• Directions for this task
Repeat the data below exactly. Include each line.

(Pixel coordinate grounding data)
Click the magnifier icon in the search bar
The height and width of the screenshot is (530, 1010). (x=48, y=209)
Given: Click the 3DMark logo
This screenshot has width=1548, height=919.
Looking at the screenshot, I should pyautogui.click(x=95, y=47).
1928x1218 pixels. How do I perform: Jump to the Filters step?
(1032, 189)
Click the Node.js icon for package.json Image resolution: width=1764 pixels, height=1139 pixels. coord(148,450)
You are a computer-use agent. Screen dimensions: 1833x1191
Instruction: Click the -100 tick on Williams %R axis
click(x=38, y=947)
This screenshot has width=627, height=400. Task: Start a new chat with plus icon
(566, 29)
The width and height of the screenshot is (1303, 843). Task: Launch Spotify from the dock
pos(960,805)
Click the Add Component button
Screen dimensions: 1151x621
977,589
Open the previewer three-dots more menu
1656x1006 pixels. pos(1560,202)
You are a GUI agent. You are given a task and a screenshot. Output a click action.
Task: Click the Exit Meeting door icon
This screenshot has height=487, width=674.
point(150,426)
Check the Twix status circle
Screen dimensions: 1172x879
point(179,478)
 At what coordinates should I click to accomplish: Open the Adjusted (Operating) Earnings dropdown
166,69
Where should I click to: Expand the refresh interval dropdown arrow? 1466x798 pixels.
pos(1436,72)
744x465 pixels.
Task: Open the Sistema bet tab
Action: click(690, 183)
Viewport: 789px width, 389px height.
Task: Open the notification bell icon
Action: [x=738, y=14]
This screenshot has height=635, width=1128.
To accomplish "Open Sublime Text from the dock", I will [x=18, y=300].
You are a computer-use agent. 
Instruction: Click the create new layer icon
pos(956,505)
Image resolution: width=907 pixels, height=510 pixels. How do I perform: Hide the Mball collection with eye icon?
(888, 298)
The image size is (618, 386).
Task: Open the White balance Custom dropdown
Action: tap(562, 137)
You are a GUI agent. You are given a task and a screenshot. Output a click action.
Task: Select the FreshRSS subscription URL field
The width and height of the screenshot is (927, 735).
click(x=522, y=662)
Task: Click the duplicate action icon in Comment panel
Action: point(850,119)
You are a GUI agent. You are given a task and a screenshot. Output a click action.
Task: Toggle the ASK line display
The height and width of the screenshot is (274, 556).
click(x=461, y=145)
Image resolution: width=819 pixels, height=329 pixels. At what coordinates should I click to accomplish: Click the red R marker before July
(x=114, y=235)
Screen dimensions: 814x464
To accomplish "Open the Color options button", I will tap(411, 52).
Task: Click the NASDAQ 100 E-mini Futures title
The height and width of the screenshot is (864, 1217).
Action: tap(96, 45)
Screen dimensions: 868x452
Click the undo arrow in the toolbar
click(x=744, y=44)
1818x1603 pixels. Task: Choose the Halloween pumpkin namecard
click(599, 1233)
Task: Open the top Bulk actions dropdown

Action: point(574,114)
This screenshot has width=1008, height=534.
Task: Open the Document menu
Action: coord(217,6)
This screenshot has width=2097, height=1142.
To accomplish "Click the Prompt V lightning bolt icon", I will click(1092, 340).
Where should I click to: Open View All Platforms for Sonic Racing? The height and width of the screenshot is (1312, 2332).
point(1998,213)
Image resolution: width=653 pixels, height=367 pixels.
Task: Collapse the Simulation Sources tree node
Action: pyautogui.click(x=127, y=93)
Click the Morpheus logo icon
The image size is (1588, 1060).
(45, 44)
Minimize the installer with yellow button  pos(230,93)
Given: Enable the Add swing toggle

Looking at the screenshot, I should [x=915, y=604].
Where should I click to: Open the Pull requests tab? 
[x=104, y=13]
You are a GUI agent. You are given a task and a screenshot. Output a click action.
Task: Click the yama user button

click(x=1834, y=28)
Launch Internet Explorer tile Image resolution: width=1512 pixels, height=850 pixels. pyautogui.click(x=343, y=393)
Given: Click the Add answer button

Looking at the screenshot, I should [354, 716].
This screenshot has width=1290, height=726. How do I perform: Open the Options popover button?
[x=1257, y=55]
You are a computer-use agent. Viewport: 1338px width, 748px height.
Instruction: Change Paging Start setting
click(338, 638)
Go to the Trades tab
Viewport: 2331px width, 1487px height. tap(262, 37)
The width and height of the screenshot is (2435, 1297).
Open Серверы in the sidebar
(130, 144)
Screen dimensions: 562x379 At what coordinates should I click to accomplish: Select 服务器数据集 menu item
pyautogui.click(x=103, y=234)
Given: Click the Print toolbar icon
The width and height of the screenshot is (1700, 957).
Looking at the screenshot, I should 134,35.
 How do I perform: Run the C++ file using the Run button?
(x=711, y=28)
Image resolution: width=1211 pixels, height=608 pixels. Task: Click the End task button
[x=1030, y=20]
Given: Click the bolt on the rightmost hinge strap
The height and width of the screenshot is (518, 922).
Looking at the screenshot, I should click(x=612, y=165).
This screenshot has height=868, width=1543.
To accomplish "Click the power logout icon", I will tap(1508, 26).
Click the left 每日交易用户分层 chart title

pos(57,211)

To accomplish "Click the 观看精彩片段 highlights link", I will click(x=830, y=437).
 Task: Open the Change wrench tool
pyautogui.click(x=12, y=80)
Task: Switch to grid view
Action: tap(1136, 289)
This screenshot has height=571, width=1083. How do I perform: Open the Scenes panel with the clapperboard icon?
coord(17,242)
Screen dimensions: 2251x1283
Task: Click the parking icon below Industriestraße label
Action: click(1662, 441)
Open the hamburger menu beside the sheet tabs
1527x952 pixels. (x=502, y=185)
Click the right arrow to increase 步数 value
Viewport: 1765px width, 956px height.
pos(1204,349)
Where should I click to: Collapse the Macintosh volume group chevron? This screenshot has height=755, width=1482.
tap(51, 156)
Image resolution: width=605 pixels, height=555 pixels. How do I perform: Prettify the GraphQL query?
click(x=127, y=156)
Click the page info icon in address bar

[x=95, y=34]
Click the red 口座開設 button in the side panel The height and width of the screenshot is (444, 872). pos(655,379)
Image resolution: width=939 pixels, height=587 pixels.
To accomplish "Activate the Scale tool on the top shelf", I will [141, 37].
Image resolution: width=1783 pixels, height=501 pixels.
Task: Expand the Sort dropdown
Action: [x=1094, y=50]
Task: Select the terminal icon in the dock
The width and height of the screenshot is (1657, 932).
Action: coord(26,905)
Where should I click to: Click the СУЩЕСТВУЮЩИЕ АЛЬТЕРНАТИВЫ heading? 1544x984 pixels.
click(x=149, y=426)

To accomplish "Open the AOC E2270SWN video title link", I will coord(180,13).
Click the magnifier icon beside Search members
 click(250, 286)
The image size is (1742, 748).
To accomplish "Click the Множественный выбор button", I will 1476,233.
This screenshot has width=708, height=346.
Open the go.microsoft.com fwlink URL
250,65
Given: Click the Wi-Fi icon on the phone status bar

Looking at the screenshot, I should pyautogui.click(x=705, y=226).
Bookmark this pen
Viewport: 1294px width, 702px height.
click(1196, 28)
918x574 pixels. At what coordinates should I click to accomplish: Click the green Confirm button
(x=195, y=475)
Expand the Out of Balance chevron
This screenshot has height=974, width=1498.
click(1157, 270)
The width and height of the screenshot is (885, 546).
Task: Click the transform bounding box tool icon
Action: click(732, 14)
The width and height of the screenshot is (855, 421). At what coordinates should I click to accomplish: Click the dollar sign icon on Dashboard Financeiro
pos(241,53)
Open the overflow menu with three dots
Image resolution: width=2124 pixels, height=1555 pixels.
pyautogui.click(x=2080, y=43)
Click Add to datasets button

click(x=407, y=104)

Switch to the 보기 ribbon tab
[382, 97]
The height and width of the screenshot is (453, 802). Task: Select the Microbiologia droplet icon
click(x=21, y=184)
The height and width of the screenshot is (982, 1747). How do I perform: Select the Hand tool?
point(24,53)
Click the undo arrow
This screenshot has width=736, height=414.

• Reply to the exercise
Click the magnifier icon in the search bar
The height and width of the screenshot is (530, 1010). (x=48, y=209)
Given: Click the 3DMark logo
This screenshot has width=1548, height=919.
Looking at the screenshot, I should pyautogui.click(x=95, y=47).
1928x1218 pixels. How do I perform: Jump to the Filters step?
(1032, 189)
Click the Node.js icon for package.json Image resolution: width=1764 pixels, height=1139 pixels. coord(148,450)
You are a computer-use agent. Screen dimensions: 1833x1191
Instruction: Click the -100 tick on Williams %R axis
click(x=38, y=947)
This screenshot has width=627, height=400. Task: Start a new chat with plus icon
(566, 29)
The width and height of the screenshot is (1303, 843). Task: Launch Spotify from the dock
pos(960,805)
Click the Add Component button
Screen dimensions: 1151x621
977,589
Open the previewer three-dots more menu
1656x1006 pixels. pos(1560,202)
You are a GUI agent. You are given a task and a screenshot. Output a click action.
Task: Click the Exit Meeting door icon
This screenshot has height=487, width=674.
point(150,426)
Check the Twix status circle
Screen dimensions: 1172x879
point(179,478)
 At what coordinates should I click to accomplish: Open the Adjusted (Operating) Earnings dropdown
166,69
Where should I click to: Expand the refresh interval dropdown arrow? 1466x798 pixels.
pos(1436,72)
744x465 pixels.
Task: Open the Sistema bet tab
Action: click(690, 183)
Viewport: 789px width, 389px height.
Task: Open the notification bell icon
Action: [x=738, y=14]
This screenshot has height=635, width=1128.
To accomplish "Open Sublime Text from the dock", I will [x=18, y=300].
You are a computer-use agent. 
Instruction: Click the create new layer icon
pos(956,505)
Image resolution: width=907 pixels, height=510 pixels. How do I perform: Hide the Mball collection with eye icon?
(888, 298)
The image size is (618, 386).
Task: Open the White balance Custom dropdown
Action: tap(562, 137)
You are a GUI agent. You are given a task and a screenshot. Output a click action.
Task: Select the FreshRSS subscription URL field
The width and height of the screenshot is (927, 735).
click(x=522, y=662)
Task: Click the duplicate action icon in Comment panel
Action: point(850,119)
You are a GUI agent. You are given a task and a screenshot. Output a click action.
Task: Toggle the ASK line display
The height and width of the screenshot is (274, 556).
click(x=461, y=145)
Image resolution: width=819 pixels, height=329 pixels. At what coordinates should I click to accomplish: Click the red R marker before July
(x=114, y=235)
Screen dimensions: 814x464
To accomplish "Open the Color options button", I will tap(411, 52).
Task: Click the NASDAQ 100 E-mini Futures title
The height and width of the screenshot is (864, 1217).
Action: tap(96, 45)
Screen dimensions: 868x452
Click the undo arrow in the toolbar
click(x=744, y=44)
1818x1603 pixels. Task: Choose the Halloween pumpkin namecard
click(599, 1233)
Task: Open the top Bulk actions dropdown

Action: point(574,114)
This screenshot has width=1008, height=534.
Task: Open the Document menu
Action: coord(217,6)
This screenshot has width=2097, height=1142.
To accomplish "Click the Prompt V lightning bolt icon", I will click(1092, 340).
Where should I click to: Open View All Platforms for Sonic Racing? The height and width of the screenshot is (1312, 2332).
point(1998,213)
Image resolution: width=653 pixels, height=367 pixels.
Task: Collapse the Simulation Sources tree node
Action: pyautogui.click(x=127, y=93)
Click the Morpheus logo icon
The image size is (1588, 1060).
(45, 44)
Minimize the installer with yellow button  pos(230,93)
Given: Enable the Add swing toggle

Looking at the screenshot, I should [x=915, y=604].
Where should I click to: Open the Pull requests tab? 
[x=104, y=13]
You are a GUI agent. You are given a task and a screenshot. Output a click action.
Task: Click the yama user button

click(x=1834, y=28)
Launch Internet Explorer tile Image resolution: width=1512 pixels, height=850 pixels. pyautogui.click(x=343, y=393)
Given: Click the Add answer button

Looking at the screenshot, I should [354, 716].
This screenshot has width=1290, height=726. How do I perform: Open the Options popover button?
[x=1257, y=55]
You are a computer-use agent. Viewport: 1338px width, 748px height.
Instruction: Change Paging Start setting
click(338, 638)
Go to the Trades tab
Viewport: 2331px width, 1487px height. tap(262, 37)
The width and height of the screenshot is (2435, 1297).
Open Серверы in the sidebar
(130, 144)
Screen dimensions: 562x379 At what coordinates should I click to accomplish: Select 服务器数据集 menu item
pyautogui.click(x=103, y=234)
Given: Click the Print toolbar icon
The width and height of the screenshot is (1700, 957).
Looking at the screenshot, I should 134,35.
 How do I perform: Run the C++ file using the Run button?
(x=711, y=28)
Image resolution: width=1211 pixels, height=608 pixels. Task: Click the End task button
[x=1030, y=20]
Given: Click the bolt on the rightmost hinge strap
The height and width of the screenshot is (518, 922).
Looking at the screenshot, I should click(x=612, y=165).
This screenshot has height=868, width=1543.
To accomplish "Click the power logout icon", I will tap(1508, 26).
Click the left 每日交易用户分层 chart title

pos(57,211)

To accomplish "Click the 观看精彩片段 highlights link", I will click(x=830, y=437).
 Task: Open the Change wrench tool
pyautogui.click(x=12, y=80)
Task: Switch to grid view
Action: tap(1136, 289)
This screenshot has height=571, width=1083. How do I perform: Open the Scenes panel with the clapperboard icon?
coord(17,242)
Screen dimensions: 2251x1283
Task: Click the parking icon below Industriestraße label
Action: click(1662, 441)
Open the hamburger menu beside the sheet tabs
1527x952 pixels. (x=502, y=185)
Click the right arrow to increase 步数 value
Viewport: 1765px width, 956px height.
pos(1204,349)
Where should I click to: Collapse the Macintosh volume group chevron? This screenshot has height=755, width=1482.
tap(51, 156)
Image resolution: width=605 pixels, height=555 pixels. How do I perform: Prettify the GraphQL query?
click(x=127, y=156)
Click the page info icon in address bar

[x=95, y=34]
Click the red 口座開設 button in the side panel The height and width of the screenshot is (444, 872). pos(655,379)
Image resolution: width=939 pixels, height=587 pixels.
To accomplish "Activate the Scale tool on the top shelf", I will [141, 37].
Image resolution: width=1783 pixels, height=501 pixels.
Task: Expand the Sort dropdown
Action: [x=1094, y=50]
Task: Select the terminal icon in the dock
The width and height of the screenshot is (1657, 932).
Action: coord(26,905)
Where should I click to: Click the СУЩЕСТВУЮЩИЕ АЛЬТЕРНАТИВЫ heading? 1544x984 pixels.
click(x=149, y=426)

To accomplish "Open the AOC E2270SWN video title link", I will coord(180,13).
Click the magnifier icon beside Search members
 click(250, 286)
The image size is (1742, 748).
To accomplish "Click the Множественный выбор button", I will 1476,233.
This screenshot has width=708, height=346.
Open the go.microsoft.com fwlink URL
250,65
Given: Click the Wi-Fi icon on the phone status bar

Looking at the screenshot, I should pyautogui.click(x=705, y=226).
Bookmark this pen
Viewport: 1294px width, 702px height.
click(1196, 28)
918x574 pixels. At what coordinates should I click to accomplish: Click the green Confirm button
(x=195, y=475)
Expand the Out of Balance chevron
This screenshot has height=974, width=1498.
click(1157, 270)
The width and height of the screenshot is (885, 546).
Task: Click the transform bounding box tool icon
Action: click(732, 14)
The width and height of the screenshot is (855, 421). At what coordinates should I click to accomplish: Click the dollar sign icon on Dashboard Financeiro
pos(241,53)
Open the overflow menu with three dots
Image resolution: width=2124 pixels, height=1555 pixels.
pyautogui.click(x=2080, y=43)
Click Add to datasets button

click(x=407, y=104)

Switch to the 보기 ribbon tab
[382, 97]
The height and width of the screenshot is (453, 802). Task: Select the Microbiologia droplet icon
click(x=21, y=184)
The height and width of the screenshot is (982, 1747). How do I perform: Select the Hand tool?
point(24,53)
Click the undo arrow
This screenshot has width=736, height=414.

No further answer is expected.